Wednesday, June 13, 2018

Depressing place, damaged characters – inspiring book


I have just finished reading Larry McMurtry’s The Last Picture Show for the umpteenth time.  I was going to say the tenth time, but I don’t think that is right as I have had the book since 1975 and tend to read it every year or so.  I have since that first reading and viewing been involved in writing, editing and publishing many books and have had the heart of much of what I do the lessons learned from this book about people and the place in which their stories are charted.
I first bought the book after seeing the film of the same name at the art deco Berkley Theatre in St Heliers, Auckland, now owned by Hoyts.  It is one of the few cases where a film has been the ideal accompaniment to a book, capturing perfectly the characters and the atmosphere of the story’s setting.
A 1966 review of the book in the New York Times noted “Mr. McMurtry is not exactly a virtuoso at the typewriter. Some of the transitions as he works from one scene to the next are noticeable; some of the writing could be smoother.
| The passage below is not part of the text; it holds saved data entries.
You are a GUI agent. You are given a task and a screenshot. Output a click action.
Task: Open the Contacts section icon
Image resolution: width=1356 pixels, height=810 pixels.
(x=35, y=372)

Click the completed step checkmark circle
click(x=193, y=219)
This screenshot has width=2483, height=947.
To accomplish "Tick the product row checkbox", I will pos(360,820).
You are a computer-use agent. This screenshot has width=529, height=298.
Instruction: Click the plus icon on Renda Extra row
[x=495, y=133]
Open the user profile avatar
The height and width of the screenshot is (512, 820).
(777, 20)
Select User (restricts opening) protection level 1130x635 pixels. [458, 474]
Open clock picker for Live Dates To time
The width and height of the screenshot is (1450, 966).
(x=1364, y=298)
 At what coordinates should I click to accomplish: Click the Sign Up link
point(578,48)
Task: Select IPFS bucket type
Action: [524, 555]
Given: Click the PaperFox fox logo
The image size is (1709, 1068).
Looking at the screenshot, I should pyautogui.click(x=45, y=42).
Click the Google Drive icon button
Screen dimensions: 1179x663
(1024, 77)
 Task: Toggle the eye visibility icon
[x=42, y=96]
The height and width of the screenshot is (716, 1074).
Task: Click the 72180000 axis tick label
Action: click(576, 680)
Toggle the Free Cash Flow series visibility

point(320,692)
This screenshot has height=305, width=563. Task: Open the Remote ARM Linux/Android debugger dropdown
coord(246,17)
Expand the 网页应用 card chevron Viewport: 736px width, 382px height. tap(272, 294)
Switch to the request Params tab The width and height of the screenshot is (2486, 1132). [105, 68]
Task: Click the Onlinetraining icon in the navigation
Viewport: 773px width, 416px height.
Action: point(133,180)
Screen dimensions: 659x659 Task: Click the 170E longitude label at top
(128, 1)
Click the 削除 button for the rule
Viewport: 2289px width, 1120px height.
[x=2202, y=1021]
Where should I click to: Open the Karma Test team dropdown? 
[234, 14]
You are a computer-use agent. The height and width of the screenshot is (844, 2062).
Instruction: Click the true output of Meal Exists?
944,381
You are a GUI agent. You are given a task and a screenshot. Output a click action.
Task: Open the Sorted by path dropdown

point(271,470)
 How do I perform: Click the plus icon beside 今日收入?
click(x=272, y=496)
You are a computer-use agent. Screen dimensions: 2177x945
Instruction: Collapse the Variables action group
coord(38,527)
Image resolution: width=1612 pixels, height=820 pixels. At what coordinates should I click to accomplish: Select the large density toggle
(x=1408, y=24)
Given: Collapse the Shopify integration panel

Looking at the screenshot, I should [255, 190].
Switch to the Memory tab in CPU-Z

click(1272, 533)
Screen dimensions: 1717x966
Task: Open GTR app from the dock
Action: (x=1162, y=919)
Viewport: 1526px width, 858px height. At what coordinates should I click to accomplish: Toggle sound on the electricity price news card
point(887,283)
But he knows his town and its folkways.”  The writer of that review (Thomas Lask) knew his stuff but the last sentence is of as much importance for people writing stories around their communities.
The story is set in Thalia, Texas.  Not for McMurtry the rustic beauty of rolling fields and picturesque countryside.  Instead, the picture he paints is a town that would be as bleak as any found in a Russian novel set in Siberia.  The atmosphere is either blazingly hot and filled with dust from the expanse of prairie that laps against the town like an angry sea or freezingly cold in blinding blizzards of snow. 
For would-be writers, the beauty of this story is how the characters grow out of and match the setting.  At the time I first saw the film and read the book, I was struck by how a story set in such a deeply wasted place with characters apparently so confused yet ordinary could be so evocative. 
The reviewer mentioned earlier may not have thought McMurtry a “virtuoso at the typewriter” but the gift he had (and still does have after all these years) provides lessons for writers.  The place in which writers set their stories is as much a character as any of the people.  McMurtry’s virtuosity is in his ability to root even the least important person in their environment physically and spiritually.  
In his later books he dug deep into the West of the 1800s, achieving notable success with “Lonesome Dove”.  Although that book was an 843-page epic, it was sustained by McMurtry’s grasp not only of his subjects but also of the vast land in which they travelled.
For writers, the lessons I learnt in the early 1970s when watching the film and reading the book for the first time remain.  Everybody has a story, and a back story, and they all live in a place.  Making sure these elements are met goes a long way to writing a complete novel.

For further about writing around place, see:
The Soul of Place : A Creative Writing Workbook: Ideas and Exercises for Conjuring the Genius Loci by Linda Lappin

For the 1966 review of the novel The Last Picture Show, go to:

The Independent provides a good precise, at
Filmed in black and white, the movie version is considered one of the most controversial of its time, being R-rated for Director Peter Bogdanovich's “frank and realistic” depiction various issues such as adultery, alcoholism, and promiscuity.  The film was nominated for eight Oscars and won two for support actors but was considered by some as obscene for its full-frontal nudity and explicit sex.